Problem 307: Chip Defects
View on Project EulerProject Euler Problem 307 Solution
EulerSolve provides an optimized solution for Project Euler Problem 307, Chip Defects, with C++, Python, Java, and a step-by-step mathematical explanation.
Problem Summary We throw \(k\) defects independently and uniformly onto \(n\) chips. Each defect is placed separately, so there are exactly \(n^k\) equally likely outcomes. The goal is to find the probability that at least one chip receives three or more defects.
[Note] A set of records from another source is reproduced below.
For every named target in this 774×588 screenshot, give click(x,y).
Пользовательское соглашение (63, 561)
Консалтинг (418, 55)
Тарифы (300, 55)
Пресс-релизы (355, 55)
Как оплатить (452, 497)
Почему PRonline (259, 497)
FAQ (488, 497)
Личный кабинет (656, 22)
Mathematical Approach 1) Work with the complement Let \(E\) be the event that some chip receives at least three defects. It is much easier to count the complementary event $E^c=\{\text{every chip receives at most two defects}\}.$ Then $\Pr(E)=1-\Pr(E^c).$ So the real task is to count all placements in which occupancies are only \(0\), \(1\), or \(2\). 2) Classify by the number of double-occupied chips Suppose exactly \(i\) chips receive two defects. Then exactly \(k-2i\) chips receive one defect, and the remaining \(n-(k-i)\) chips receive none. The parameter \(i\) can range only over $0 \le i \le \left\lfloor \frac{k}{2}\right\rfloor.$ 3) Counting a fixed \(i\)-layer We count placements with exactly \(i\) double chips in two steps. Step A: choose how the \(k\) labeled defects are grouped into \(i\) unordered pairs and \(k-2i\) singles. The number of such groupings is $\frac{k!}{2^i\,i!\,(k-2i)!}.$ The factor \(2^i\) removes the order inside each pair, and \(i!\) removes the order among the pairs themselves. Step B: send these \(k-i\) groups to distinct chips....
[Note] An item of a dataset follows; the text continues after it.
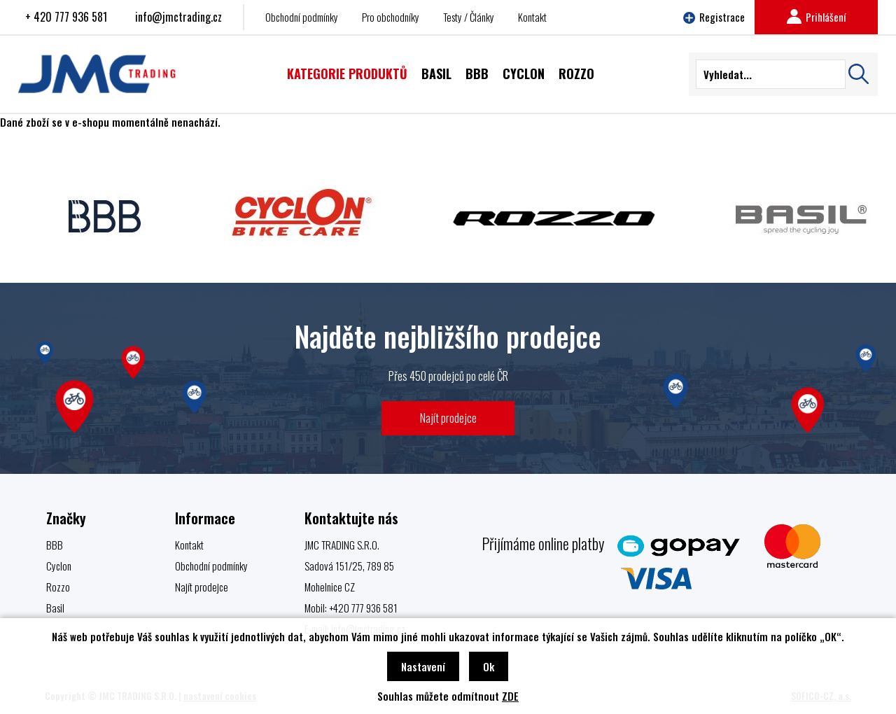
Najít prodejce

Detailed mathematical approach
Problem Summary
We throw \(k\) defects independently and uniformly onto \(n\) chips. Each defect is placed separately, so there are exactly \(n^k\) equally likely outcomes. The goal is to find the probability that at least one chip receives three or more defects.
Mathematical Approach
1) Work with the complement
Let \(E\) be the event that some chip receives at least three defects. It is much easier to count the complementary event
$E^c=\{\text{every chip receives at most two defects}\}.$
Then
$\Pr(E)=1-\Pr(E^c).$
So the real task is to count all placements in which occupancies are only \(0\), \(1\), or \(2\).
2) Classify by the number of double-occupied chips
Suppose exactly \(i\) chips receive two defects. Then exactly \(k-2i\) chips receive one defect, and the remaining \(n-(k-i)\) chips receive none. The parameter \(i\) can range only over
$0 \le i \le \left\lfloor \frac{k}{2}\right\rfloor.$
3) Counting a fixed \(i\)-layer
We count placements with exactly \(i\) double chips in two steps.
Step A: choose how the \(k\) labeled defects are grouped into \(i\) unordered pairs and \(k-2i\) singles. The number of such groupings is
$\frac{k!}{2^i\,i!\,(k-2i)!}.$
The factor \(2^i\) removes the order inside each pair, and \(i!\) removes the order among the pairs themselves.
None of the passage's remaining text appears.